[Records about locating elements on screens]
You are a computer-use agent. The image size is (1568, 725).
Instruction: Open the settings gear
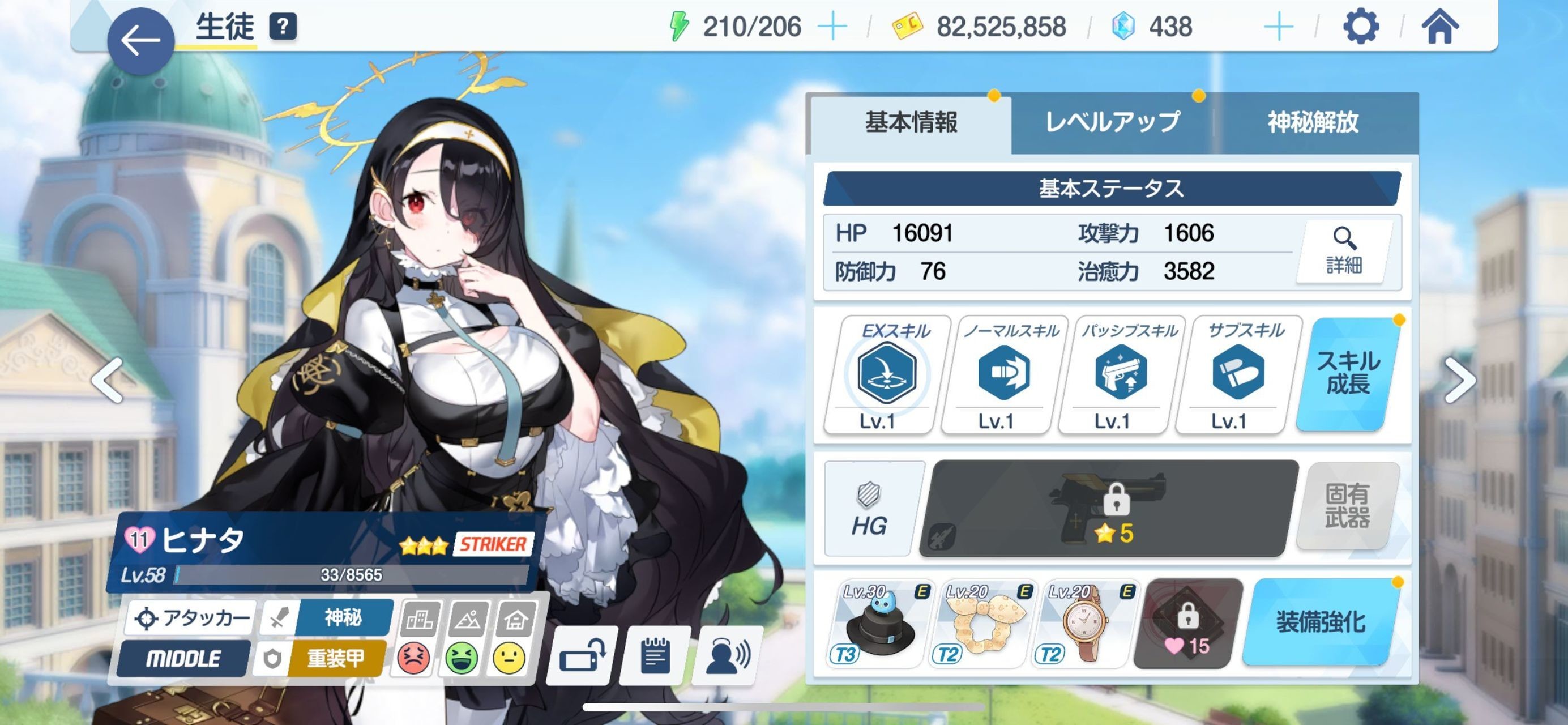(x=1360, y=27)
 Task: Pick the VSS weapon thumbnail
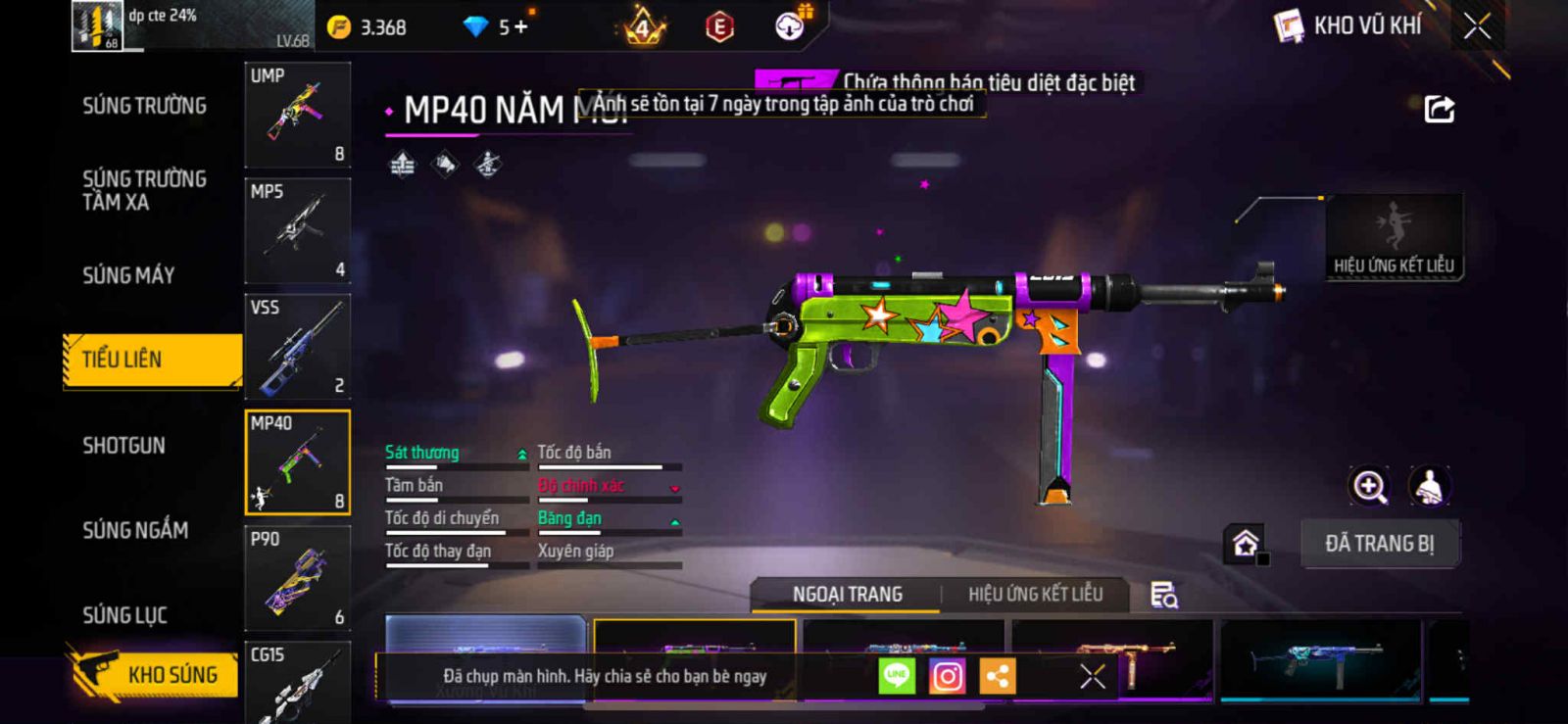click(298, 346)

● **Exercise prompt**: Please write out all of the rows above again, requests included, multiplying every coordinate in the answers by 1.8 and rounding each result to a whole number, with halves rounded up; leave the numbers in the requests unchanged. Omit the pictures from your answer.

● **Solution**:
You are a computer-use agent. The image size is (1568, 725).
Instruction: Open the settings gear
(x=2448, y=49)
 Task: Pick the VSS weapon thumbnail
click(536, 623)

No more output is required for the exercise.